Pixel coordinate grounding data
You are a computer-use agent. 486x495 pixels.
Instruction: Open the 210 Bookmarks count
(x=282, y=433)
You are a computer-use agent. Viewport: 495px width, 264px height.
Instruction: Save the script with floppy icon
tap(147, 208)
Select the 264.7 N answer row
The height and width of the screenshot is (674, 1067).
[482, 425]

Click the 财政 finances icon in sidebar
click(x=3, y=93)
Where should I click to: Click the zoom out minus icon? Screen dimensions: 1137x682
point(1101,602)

* * *

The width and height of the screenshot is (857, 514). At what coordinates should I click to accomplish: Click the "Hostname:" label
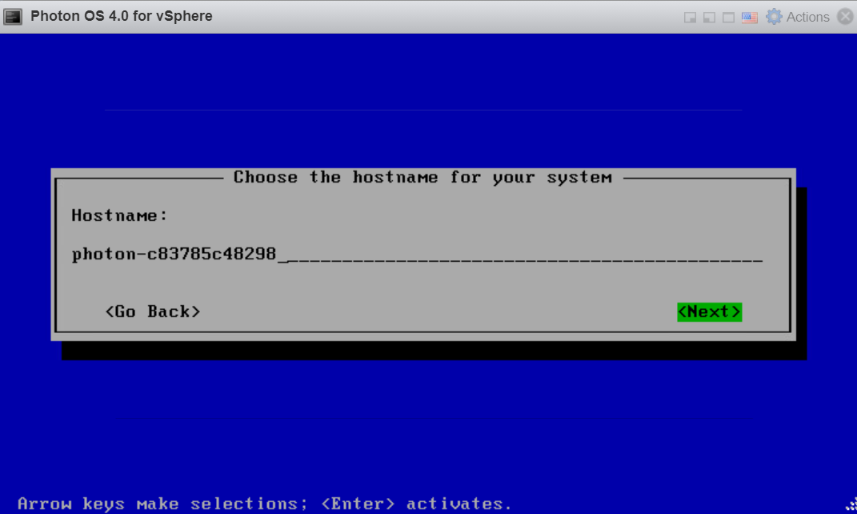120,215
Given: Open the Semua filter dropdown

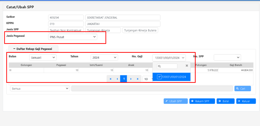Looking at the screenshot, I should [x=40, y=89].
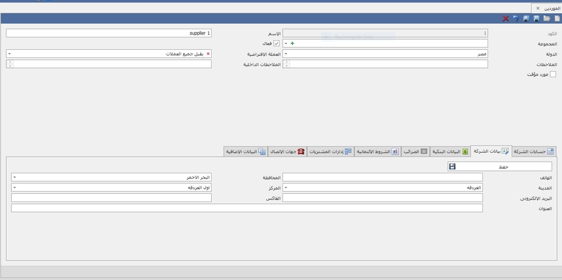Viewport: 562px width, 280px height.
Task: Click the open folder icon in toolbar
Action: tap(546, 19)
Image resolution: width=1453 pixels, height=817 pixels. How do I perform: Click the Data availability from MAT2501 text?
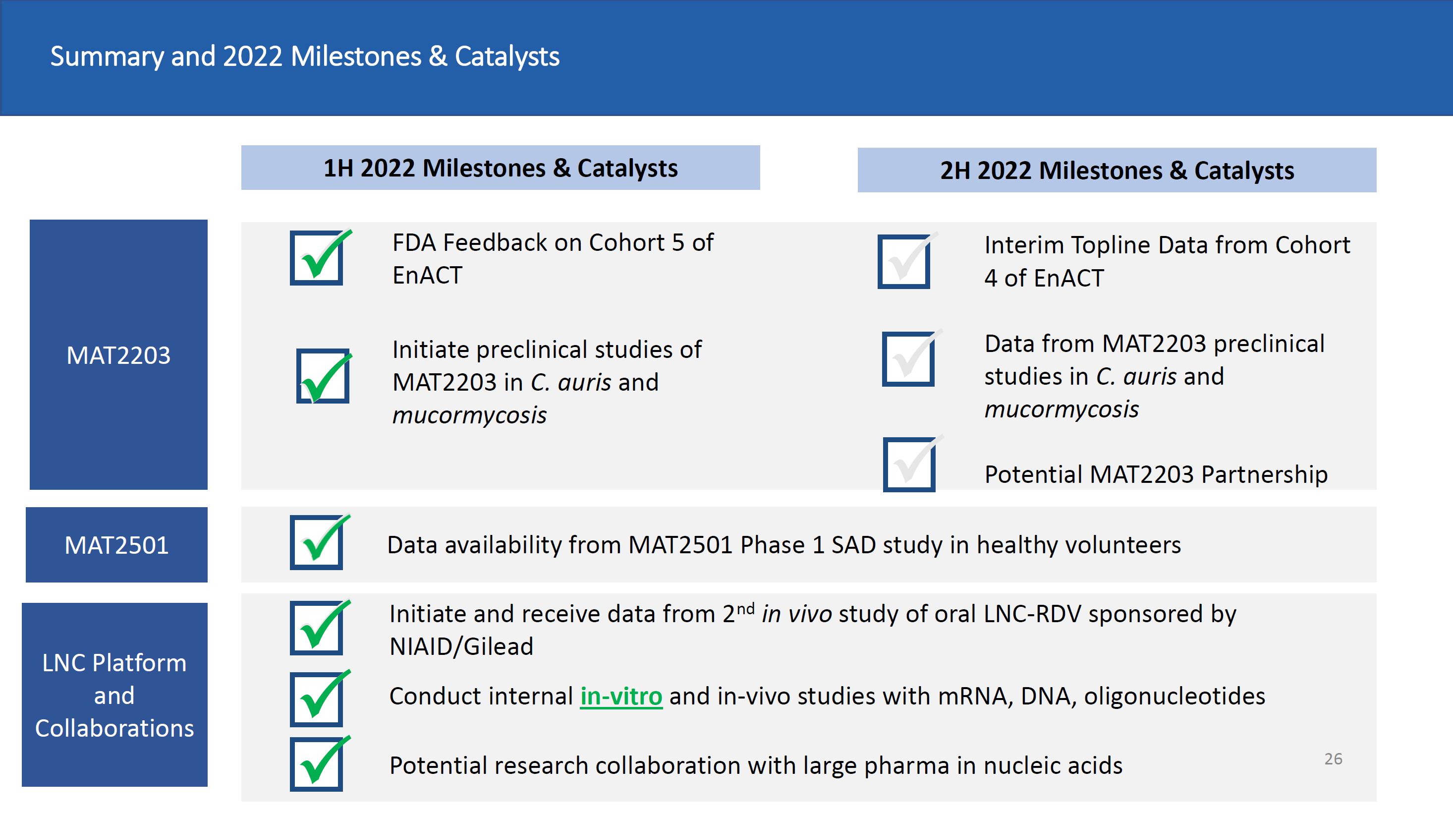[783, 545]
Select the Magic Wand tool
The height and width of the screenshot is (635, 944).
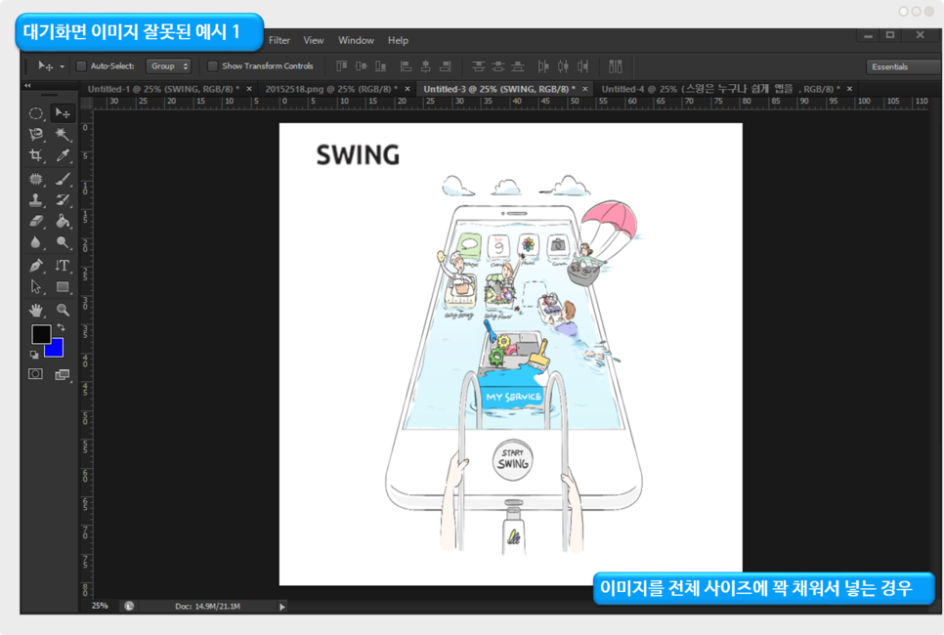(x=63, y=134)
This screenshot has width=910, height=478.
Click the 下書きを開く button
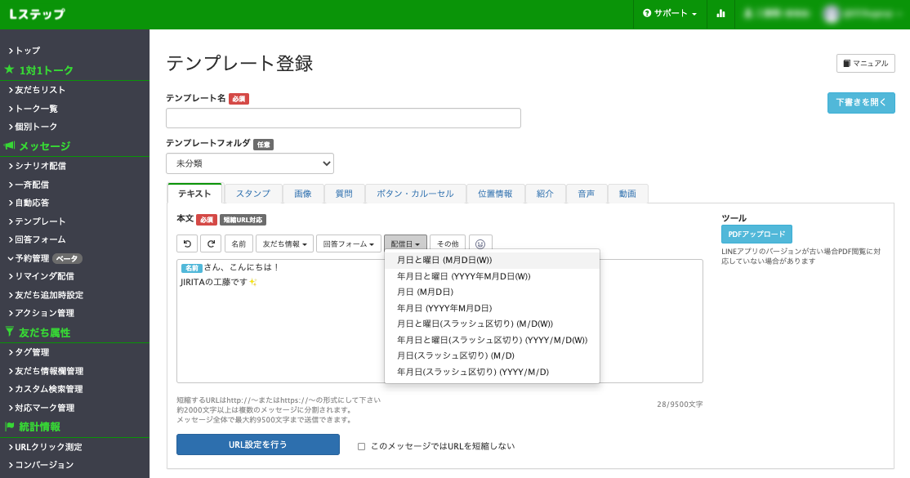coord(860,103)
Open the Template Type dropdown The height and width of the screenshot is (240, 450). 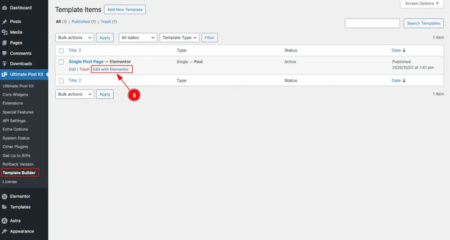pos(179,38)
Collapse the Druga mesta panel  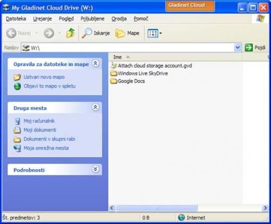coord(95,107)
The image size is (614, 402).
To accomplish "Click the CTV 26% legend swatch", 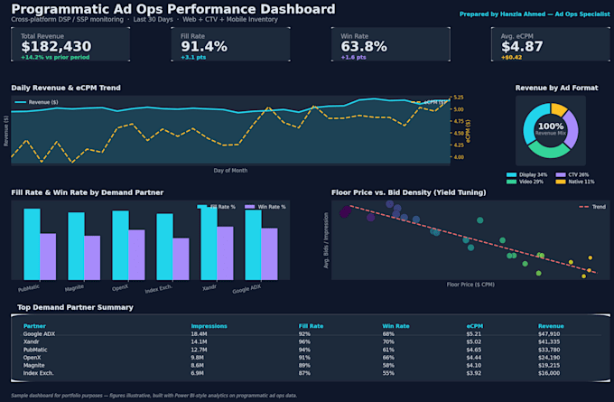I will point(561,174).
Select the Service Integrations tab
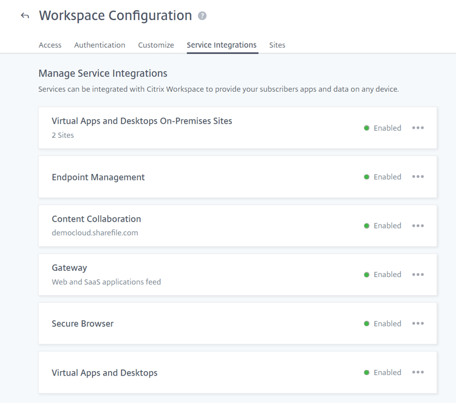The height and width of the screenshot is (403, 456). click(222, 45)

==

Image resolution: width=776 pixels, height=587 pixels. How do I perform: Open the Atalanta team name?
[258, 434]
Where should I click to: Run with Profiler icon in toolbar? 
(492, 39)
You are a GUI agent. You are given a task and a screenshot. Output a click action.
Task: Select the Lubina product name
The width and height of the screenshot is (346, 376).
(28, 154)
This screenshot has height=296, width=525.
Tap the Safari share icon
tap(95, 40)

- Exercise description -
Lines above with the string "agent" need to be found and copied.

- Output for this task -
You are a computer-use agent. 486x495 pixels.
You are a computer-use agent. Viewport: 495px width, 264px height.
You are a GUI agent. You are given a task and a screenshot. Output a click action.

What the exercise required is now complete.